Dopo circa 8 anni dalla destituzione del presidente Tourè ad opera del colonnello Sanogo, il 18 agosto scorso, i reparti di stanza a Kati, a 15 chilometri a nord della Capitale, al comando dei colonnelli Malick Diaw (25 anni) e Sadiou Camara, hanno marciato verso Bamako, assumendo il controllo di sedi e funzioni istituzionali, procedendo all’arresto di diverse personalità politiche, tra cui il presidente Keïta, e sospendendo le attività esecutive e parlamentari, con la promessa di indire nuove elezioni generali nel minor tempo possibile, auspicando la formazione di un esecutivo civile di transizione; i militari hanno inoltre espresso l’intento di voler rispettare gli impegni internazionali assunti dal Paese, tutelando l’incolumità dei cittadini e dei contingenti esteri presenti sul territorio nazionale, conformandosi a quanto stabilito dagli Accordi di Algeri in tema di gestione dei rapporti con i Tuareg del Nord.
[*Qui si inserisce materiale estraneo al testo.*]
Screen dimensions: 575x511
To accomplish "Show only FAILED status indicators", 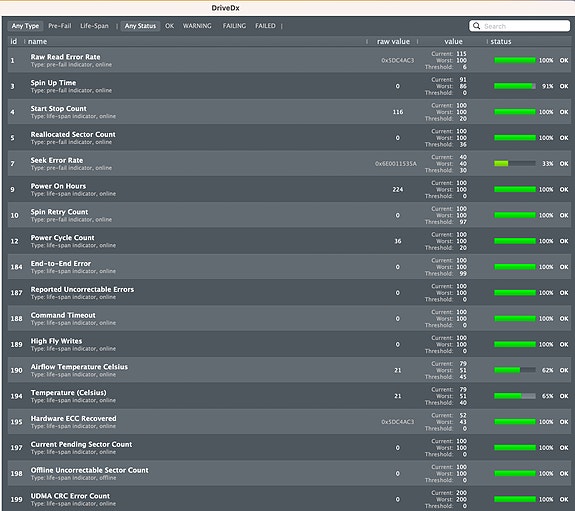I will pos(265,26).
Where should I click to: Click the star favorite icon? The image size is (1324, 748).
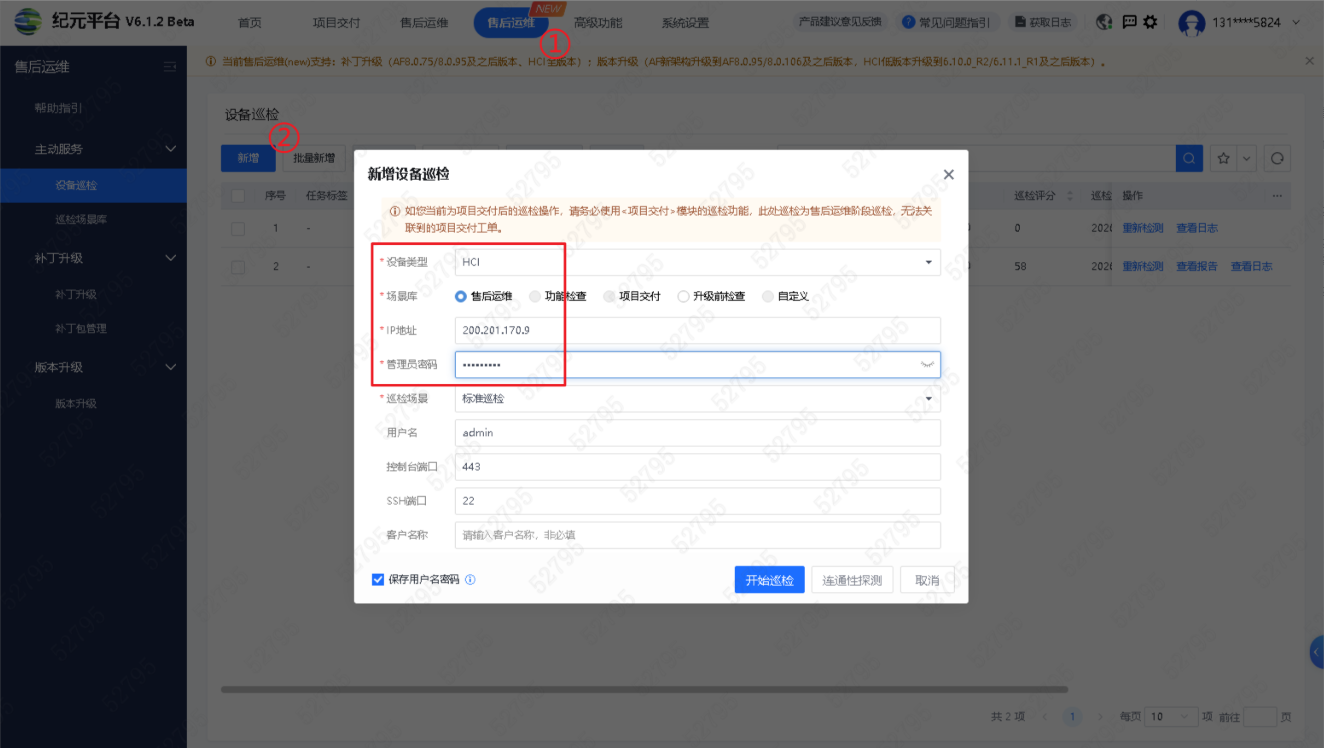pyautogui.click(x=1223, y=158)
L’ammutinamento di Kati, oltre l’ovvio appoggio dell’establishment militare, ha goduto dell’ampio supporto popolare, una miscela sociale e politica che non concede molte ipotesi per un futuro realmente democratico, e che ha costretto il presidente Keïta, sempre più contestato nell’ultimo periodo del suo mandato, a rassegnare le dimissioni, sia a fronte dei maldestri tentativi di placare la piazza, sia per le vicende che hanno visto protagonista il leader dell’opposizione Soumaila Cissé, mai riuscito a coagulare le diverse anime politiche contrarie a Keïta, e che è scomparso a marzo durante una campagna elettorale seguita da elezioni quanto mai discusse.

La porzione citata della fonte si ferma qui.